Except when it came to Maddy.

“So, now what? We have to go to galas together?” Lily asked, her voice dry. What Maddy had said bothered her that was obvious. And if she hadn’t been so very off-limits he would have offered comfort. But he only knew two ways to do that. One was parental, and one was decidedly not. He imagined neither would be welcome.

“I was thinking a romantic getaway,” he said, enjoying the way her lips tightened further. He wasn’t used to seeing Lily flustered, but she was exactly that about the whole situation.

“And what about our jobs?”

“It will be a working getaway of course. I was planning on going to Thailand to check on the resort progress sometime in the next week. And now seems like a perfect time. Maddy’s in Switzerland until the story blows over, and she’ll be at one of my resorts, so the security will be tight, and with that taken care of, we can get publicity for the resort.”

“And for us,” Lily returned dryly.

“Doesn’t hurt.”

Lily’s heart beat faster.

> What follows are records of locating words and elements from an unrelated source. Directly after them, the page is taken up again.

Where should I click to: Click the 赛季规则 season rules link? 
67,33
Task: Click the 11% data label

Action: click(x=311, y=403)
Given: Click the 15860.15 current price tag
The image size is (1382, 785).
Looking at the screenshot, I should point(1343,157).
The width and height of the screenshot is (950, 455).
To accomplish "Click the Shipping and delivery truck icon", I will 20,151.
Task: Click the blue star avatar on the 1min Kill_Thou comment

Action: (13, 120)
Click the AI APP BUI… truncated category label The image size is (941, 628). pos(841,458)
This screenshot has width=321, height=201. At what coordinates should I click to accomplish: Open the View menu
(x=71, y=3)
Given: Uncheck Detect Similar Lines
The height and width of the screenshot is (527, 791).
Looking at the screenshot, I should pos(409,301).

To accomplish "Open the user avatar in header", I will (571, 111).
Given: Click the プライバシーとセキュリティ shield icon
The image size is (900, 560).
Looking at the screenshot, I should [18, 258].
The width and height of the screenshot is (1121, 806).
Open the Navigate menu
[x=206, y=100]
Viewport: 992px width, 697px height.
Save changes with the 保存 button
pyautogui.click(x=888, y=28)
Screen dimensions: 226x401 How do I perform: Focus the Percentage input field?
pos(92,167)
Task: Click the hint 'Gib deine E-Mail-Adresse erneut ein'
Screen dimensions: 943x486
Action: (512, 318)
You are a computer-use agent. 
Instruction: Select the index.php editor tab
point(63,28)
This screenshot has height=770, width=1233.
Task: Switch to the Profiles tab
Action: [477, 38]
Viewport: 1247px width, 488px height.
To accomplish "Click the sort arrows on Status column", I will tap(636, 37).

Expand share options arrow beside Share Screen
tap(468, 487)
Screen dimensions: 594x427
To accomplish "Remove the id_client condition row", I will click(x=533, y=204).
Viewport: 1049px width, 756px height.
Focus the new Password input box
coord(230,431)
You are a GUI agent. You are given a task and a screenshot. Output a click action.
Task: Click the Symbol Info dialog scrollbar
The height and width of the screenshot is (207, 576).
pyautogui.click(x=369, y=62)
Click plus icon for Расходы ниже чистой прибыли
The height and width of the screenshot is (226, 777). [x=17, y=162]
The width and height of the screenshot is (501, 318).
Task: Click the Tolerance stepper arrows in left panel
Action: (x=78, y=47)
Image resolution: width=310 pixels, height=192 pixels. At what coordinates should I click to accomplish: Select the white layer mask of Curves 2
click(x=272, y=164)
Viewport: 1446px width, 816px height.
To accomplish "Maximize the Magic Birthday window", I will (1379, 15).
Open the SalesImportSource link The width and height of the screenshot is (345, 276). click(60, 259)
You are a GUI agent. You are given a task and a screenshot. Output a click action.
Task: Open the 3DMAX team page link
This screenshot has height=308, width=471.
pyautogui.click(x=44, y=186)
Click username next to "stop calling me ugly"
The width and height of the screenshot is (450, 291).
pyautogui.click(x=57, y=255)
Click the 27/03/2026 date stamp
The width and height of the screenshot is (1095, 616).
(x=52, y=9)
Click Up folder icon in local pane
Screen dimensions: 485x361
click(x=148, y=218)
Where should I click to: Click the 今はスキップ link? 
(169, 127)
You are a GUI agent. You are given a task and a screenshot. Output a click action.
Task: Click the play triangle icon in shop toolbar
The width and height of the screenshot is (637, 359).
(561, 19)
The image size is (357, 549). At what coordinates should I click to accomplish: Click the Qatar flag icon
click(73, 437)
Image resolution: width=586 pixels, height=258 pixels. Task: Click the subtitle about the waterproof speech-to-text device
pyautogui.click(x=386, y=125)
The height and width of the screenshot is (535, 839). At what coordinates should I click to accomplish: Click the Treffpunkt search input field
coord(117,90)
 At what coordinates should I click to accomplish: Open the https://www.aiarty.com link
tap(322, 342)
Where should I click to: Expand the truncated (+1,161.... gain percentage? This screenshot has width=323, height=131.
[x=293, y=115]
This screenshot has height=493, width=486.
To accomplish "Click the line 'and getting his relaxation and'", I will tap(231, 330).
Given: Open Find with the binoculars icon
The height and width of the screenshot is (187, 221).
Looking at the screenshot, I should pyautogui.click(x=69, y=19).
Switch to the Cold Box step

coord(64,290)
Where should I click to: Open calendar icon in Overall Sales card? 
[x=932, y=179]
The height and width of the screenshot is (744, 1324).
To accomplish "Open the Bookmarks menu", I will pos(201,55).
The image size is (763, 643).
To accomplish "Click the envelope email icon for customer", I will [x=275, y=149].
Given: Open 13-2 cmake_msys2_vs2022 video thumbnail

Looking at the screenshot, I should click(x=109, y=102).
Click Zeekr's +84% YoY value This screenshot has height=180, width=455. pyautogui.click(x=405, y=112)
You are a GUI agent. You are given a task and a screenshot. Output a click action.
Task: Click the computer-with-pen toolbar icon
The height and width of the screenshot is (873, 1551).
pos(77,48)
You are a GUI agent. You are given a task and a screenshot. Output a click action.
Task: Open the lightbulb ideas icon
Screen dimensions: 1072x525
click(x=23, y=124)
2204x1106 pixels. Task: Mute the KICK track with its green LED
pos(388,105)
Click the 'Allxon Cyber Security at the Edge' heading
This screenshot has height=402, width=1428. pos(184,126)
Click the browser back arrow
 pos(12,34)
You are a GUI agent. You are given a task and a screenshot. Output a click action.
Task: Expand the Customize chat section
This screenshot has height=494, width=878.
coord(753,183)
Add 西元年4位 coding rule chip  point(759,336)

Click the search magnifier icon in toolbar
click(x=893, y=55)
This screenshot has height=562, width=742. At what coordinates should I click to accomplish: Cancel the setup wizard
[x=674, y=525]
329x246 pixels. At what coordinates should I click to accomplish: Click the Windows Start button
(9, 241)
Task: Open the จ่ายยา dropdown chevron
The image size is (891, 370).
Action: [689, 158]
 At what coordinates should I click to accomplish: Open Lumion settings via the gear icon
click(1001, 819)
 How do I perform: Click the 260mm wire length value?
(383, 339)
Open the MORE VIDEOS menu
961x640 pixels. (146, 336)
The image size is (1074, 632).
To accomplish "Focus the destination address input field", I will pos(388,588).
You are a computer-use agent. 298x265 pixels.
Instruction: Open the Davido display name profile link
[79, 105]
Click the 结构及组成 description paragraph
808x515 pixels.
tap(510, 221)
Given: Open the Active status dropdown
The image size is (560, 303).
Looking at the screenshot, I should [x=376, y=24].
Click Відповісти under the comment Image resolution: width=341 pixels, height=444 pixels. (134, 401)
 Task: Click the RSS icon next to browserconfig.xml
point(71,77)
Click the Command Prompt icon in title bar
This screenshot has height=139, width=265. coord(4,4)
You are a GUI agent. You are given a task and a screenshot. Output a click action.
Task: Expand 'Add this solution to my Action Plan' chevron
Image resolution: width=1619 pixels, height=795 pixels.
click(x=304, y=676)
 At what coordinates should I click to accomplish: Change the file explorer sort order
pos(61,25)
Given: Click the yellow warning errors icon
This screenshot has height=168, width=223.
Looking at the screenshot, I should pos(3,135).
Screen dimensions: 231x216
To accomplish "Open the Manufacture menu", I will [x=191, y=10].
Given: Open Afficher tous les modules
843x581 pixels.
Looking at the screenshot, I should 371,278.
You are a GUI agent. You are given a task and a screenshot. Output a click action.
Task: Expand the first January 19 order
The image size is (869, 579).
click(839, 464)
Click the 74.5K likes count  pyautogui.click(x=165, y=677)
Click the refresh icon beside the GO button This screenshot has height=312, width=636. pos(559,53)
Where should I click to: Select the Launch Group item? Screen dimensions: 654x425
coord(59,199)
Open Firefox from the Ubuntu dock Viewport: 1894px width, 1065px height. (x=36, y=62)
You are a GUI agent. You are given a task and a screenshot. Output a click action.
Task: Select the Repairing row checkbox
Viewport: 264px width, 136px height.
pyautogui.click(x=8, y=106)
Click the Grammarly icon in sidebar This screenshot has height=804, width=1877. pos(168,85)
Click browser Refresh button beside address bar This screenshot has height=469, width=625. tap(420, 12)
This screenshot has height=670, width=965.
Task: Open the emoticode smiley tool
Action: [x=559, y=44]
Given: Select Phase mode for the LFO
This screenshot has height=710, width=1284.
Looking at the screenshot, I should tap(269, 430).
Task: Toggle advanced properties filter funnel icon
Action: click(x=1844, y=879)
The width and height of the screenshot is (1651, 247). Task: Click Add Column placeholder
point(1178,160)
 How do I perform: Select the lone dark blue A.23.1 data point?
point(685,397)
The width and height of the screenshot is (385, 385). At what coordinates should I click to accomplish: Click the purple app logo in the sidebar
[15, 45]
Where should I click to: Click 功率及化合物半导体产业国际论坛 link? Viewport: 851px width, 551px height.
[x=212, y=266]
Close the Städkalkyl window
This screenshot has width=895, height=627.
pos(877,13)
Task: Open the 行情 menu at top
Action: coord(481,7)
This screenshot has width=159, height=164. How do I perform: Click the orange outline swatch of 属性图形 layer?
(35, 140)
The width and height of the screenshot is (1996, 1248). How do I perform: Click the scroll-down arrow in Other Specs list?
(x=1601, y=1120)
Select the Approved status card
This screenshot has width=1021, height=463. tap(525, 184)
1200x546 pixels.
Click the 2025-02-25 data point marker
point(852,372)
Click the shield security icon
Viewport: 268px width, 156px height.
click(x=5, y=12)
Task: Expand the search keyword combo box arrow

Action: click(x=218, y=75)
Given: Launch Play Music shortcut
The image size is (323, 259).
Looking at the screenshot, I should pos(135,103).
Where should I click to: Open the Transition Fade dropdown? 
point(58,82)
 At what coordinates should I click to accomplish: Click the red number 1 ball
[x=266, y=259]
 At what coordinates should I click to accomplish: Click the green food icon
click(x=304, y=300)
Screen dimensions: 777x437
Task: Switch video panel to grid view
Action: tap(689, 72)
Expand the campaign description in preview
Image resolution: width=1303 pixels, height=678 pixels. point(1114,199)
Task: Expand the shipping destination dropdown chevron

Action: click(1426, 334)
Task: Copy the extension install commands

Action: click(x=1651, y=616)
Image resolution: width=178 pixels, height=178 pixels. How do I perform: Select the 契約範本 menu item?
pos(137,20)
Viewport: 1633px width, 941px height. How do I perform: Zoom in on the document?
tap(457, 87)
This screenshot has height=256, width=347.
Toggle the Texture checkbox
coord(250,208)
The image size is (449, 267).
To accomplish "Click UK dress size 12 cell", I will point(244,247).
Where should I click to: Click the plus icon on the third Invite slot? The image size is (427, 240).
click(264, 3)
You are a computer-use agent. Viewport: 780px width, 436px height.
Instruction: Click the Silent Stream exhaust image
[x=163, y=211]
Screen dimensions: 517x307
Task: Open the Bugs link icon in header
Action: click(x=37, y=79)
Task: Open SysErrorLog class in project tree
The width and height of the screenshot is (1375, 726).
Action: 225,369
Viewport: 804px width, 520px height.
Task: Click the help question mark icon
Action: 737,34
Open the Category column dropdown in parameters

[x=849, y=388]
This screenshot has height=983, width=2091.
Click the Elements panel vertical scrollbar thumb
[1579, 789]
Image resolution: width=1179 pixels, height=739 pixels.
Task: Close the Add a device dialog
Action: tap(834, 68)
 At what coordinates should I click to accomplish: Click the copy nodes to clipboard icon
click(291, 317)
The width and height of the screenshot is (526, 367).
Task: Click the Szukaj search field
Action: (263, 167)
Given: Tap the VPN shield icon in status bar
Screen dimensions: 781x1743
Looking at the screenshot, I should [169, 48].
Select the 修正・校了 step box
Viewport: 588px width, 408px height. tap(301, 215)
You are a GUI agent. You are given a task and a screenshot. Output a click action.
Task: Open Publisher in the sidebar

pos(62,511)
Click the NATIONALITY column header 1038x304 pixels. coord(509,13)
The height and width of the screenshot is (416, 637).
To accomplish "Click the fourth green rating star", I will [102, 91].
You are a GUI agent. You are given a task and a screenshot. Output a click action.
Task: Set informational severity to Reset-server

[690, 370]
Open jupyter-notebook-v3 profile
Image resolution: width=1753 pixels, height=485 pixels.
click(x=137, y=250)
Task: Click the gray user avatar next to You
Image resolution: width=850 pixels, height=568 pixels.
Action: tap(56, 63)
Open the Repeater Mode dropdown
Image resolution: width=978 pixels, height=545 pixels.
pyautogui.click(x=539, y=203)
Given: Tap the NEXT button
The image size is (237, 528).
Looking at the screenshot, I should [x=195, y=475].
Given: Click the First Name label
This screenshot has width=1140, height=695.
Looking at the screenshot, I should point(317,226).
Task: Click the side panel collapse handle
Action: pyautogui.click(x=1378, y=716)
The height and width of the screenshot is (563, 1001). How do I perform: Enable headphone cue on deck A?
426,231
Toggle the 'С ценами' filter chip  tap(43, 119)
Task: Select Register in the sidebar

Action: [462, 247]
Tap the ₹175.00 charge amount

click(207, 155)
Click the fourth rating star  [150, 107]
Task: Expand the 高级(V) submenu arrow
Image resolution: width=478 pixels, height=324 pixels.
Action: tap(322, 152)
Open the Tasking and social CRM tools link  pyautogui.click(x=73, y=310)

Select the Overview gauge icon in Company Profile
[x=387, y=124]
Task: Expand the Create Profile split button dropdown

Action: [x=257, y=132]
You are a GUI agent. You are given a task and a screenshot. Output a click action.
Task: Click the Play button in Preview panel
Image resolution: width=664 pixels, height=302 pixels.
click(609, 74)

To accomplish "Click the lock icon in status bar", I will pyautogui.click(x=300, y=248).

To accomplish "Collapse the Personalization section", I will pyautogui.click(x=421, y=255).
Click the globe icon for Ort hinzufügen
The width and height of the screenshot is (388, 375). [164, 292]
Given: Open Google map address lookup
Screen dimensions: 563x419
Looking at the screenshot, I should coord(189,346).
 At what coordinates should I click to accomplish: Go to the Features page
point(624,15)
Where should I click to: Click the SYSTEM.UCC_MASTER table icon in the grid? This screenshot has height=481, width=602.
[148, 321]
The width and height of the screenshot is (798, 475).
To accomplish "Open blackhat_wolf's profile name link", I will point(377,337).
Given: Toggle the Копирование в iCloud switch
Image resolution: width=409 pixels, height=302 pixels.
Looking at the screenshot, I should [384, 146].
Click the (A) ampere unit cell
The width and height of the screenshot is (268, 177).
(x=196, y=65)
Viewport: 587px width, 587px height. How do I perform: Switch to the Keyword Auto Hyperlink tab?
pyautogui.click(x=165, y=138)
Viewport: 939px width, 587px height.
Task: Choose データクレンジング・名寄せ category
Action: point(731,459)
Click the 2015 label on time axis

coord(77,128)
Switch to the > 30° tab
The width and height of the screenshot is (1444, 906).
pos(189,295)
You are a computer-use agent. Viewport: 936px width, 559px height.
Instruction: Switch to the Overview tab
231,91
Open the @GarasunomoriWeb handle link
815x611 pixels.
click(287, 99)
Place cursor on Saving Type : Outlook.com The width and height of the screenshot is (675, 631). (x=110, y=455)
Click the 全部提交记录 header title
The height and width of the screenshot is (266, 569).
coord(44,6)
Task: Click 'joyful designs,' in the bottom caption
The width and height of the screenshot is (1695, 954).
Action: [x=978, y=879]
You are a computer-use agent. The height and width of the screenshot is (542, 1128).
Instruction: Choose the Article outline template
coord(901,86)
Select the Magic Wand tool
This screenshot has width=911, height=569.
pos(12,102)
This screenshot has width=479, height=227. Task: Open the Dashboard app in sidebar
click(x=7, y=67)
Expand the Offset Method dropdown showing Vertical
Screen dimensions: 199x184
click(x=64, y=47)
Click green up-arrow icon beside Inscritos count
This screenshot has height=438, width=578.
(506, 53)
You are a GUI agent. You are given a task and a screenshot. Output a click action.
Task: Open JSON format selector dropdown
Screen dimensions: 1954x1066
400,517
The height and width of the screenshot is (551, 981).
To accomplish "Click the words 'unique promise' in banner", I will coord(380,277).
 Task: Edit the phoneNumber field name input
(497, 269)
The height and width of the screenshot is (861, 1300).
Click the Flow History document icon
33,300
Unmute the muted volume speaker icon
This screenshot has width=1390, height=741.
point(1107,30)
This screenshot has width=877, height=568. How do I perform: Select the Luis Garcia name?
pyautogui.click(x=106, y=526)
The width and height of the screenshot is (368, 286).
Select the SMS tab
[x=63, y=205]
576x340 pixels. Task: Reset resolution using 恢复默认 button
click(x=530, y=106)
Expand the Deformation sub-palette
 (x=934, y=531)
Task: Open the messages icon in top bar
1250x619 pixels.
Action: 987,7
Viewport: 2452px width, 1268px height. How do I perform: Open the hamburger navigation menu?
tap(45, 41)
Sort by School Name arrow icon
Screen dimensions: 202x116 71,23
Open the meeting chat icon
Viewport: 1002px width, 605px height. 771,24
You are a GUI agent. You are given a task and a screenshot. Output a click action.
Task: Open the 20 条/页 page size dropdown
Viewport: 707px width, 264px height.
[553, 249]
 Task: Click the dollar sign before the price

Curse the man. “If Maddy is taken care of …”

“We still have to see this through. If you’re caught lying so blatantly, your credibility will be destroyed. Along with the rest of your career.”

And curse him again, he was right. That was always the risk with this job. There was a fine line between bending the truth and outright lies. She avoided lies whenever she could, but ultimately, her client’s image—or in this case, his sister’s—was her concern. But if she was caught being … economical … with the truth, the media would never take her seriously again. Credibility, once it was damaged like that, was not an easy thing to repair.